Thursday, June 13, 2013

I am Walter Mitty






I am Walter Mitty.  I make up stories in my head about former Army Rangers who can keep their cool in a fist fight and who know how to handle a weapon. I have met some of these people and I’ve felt their icy gaze as I peppered them with questions, but I am not one of them. 
            The truth is, I haven’t been in a fist fight since I was thirteen. I also love to read about daring computer experts, hackers from Anonymous who stop evil politicians from rigging electronic voting machines, and CIA whiz kids who can ruin foreign nuclear centrifuges from afar, but I am not one of them either.
            To be honest, I can’t even program my own watering system. I stare at the keypad with Option A and Option B with variable start, stop and run times, and like a suburban Sisyphus I punch in numbers and  try yet again to get all thirteen sprinkler heads to work in tandem. I dream that maybe this time I won’t drown one section of my lawn while starving another, but again, I fail.  My task is never done.
            That’s why I stick to writing and editing.
            However, I do know some secrets.  I have special knowledge that only fellow dads and husbands would appreciate.  Here’s one I can share:
            You’re at a birthday party with your family. There’s a bouncy house so all the kids can fling, trample, collide and crush themselves into exhaustion, thank goodness. You’re exhausted yourself, and you wish you could just kick back and talk to some other dad about sprinkler systems, but now Is not the time. You still must wipe faces, chase kids and grab scissors away from them, and take video when someone thrusts a camera in your hand.  But keep an eye on that bouncy house, solider. Your time is coming.
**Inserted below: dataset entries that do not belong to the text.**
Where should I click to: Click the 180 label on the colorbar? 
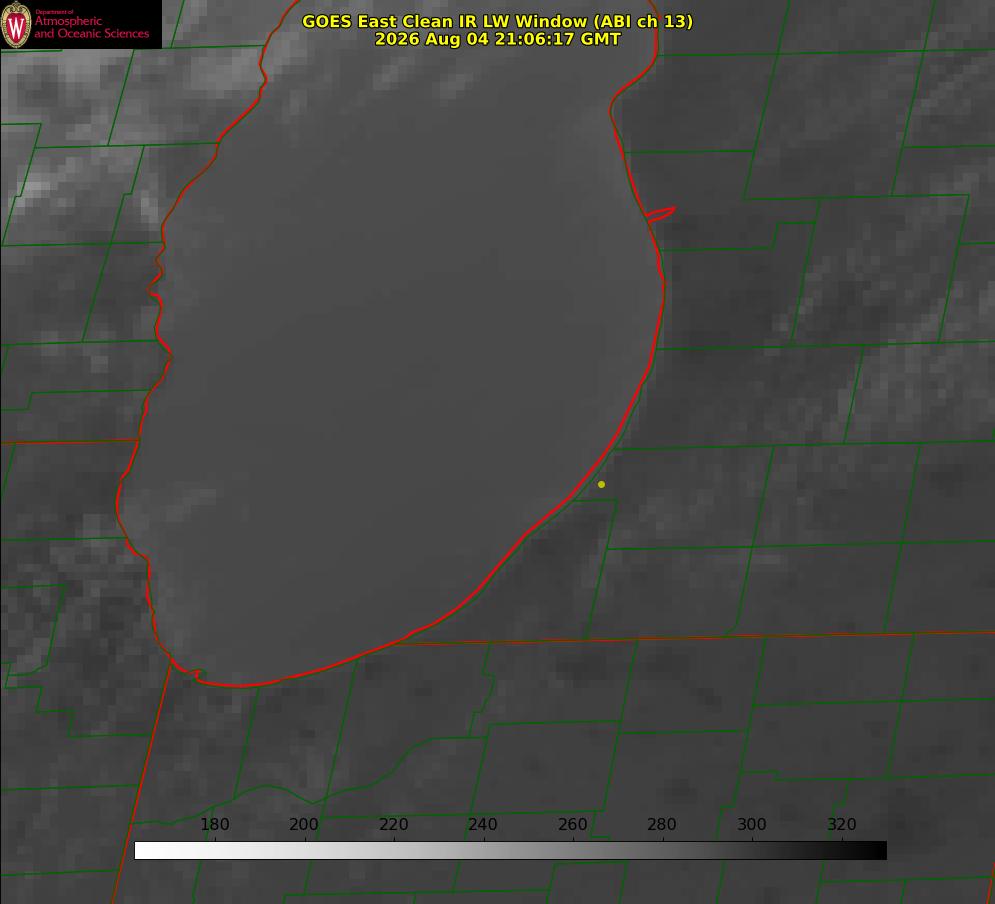click(x=214, y=824)
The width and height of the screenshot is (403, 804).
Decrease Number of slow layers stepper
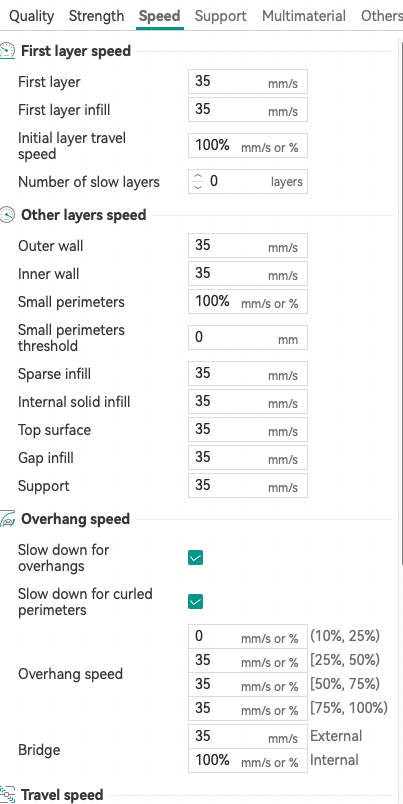point(198,186)
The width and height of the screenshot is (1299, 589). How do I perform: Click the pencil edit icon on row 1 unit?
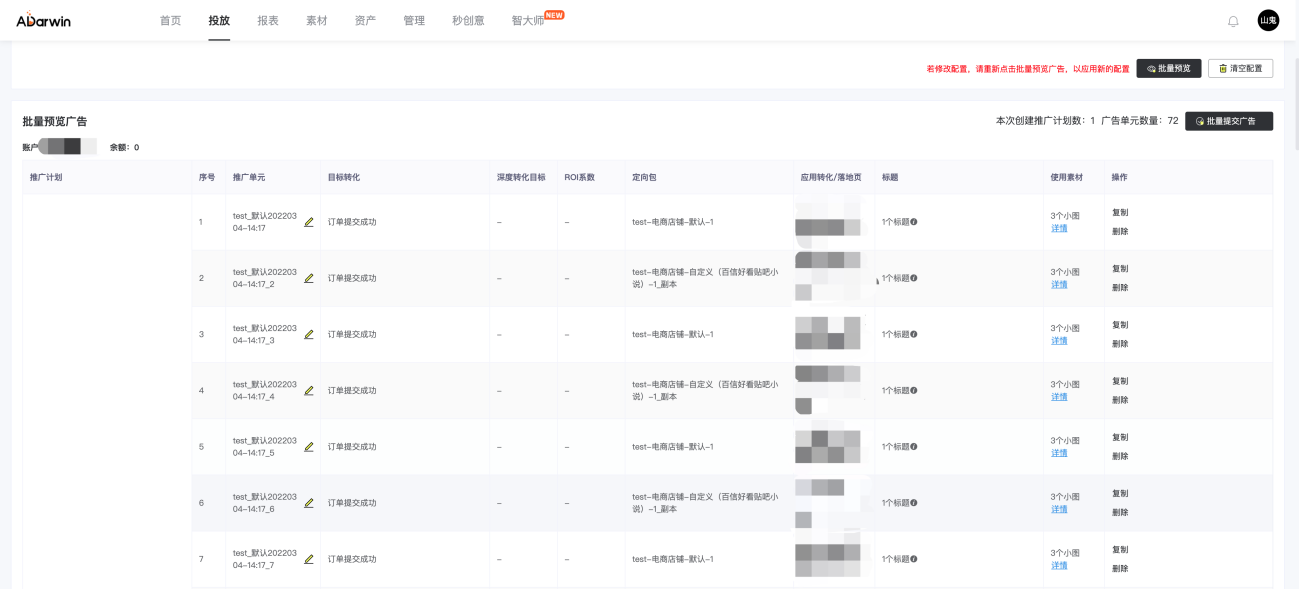309,223
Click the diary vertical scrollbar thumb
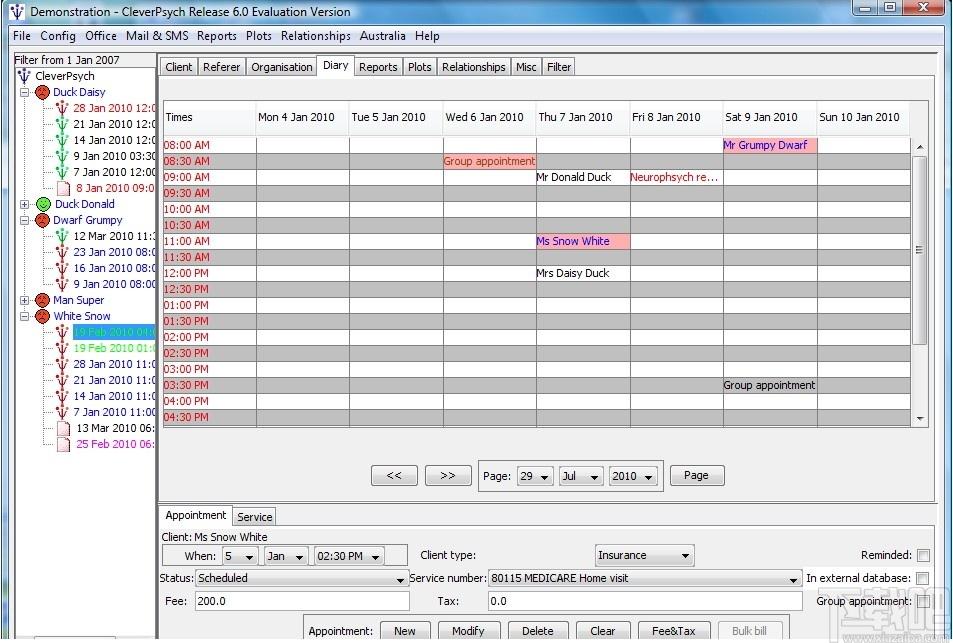The height and width of the screenshot is (643, 953). point(919,250)
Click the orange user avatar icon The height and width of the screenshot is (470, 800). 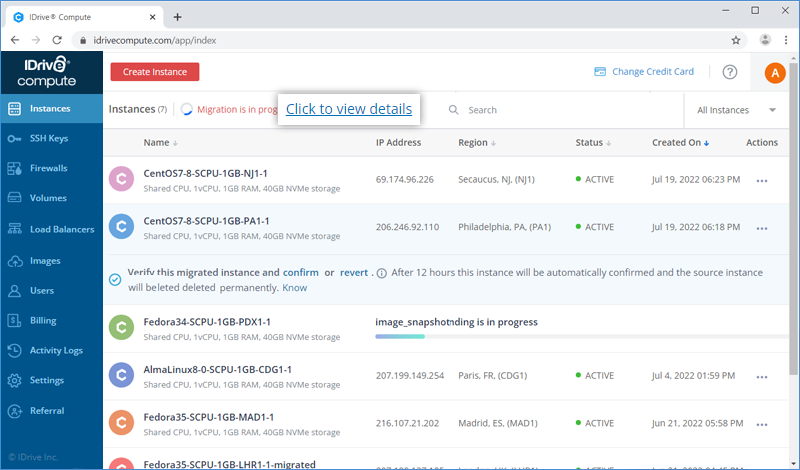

            As the party dies down, ask the host when the truck is coming to take the house away. Make sure you have at least half an hour.
            Then ask if you can take a nap in it before it is deflated.  They will be amused, but they won’t say no.  Ask your wife to make sure that no harassing kids climb in with you and ruin your experience.  You’ve earned this.
            Then, turn off the fan in the back and quickly climb inside.  If the bouncy house is in the shade and it’s not too hot, you have found the perfect refuge, an undulating pillow where you can slowly fall asleep as the house of air slowly collapses around you.
            Before you close your eyes, look up at the mesh ceiling of the bouncy house and see the leaves and branches flicker in the blue light.  Feel yourself sink deeper into the tuck and roll of plastic, as the tower columns dip down to greet you and then envelop you.  Eventually the house will reach stasis with its internal air, with you, and the surrounding air, and you will float there, suspended, until wonderful sleep overcomes you, labors ceased.  
            Trust me, I’m an expert.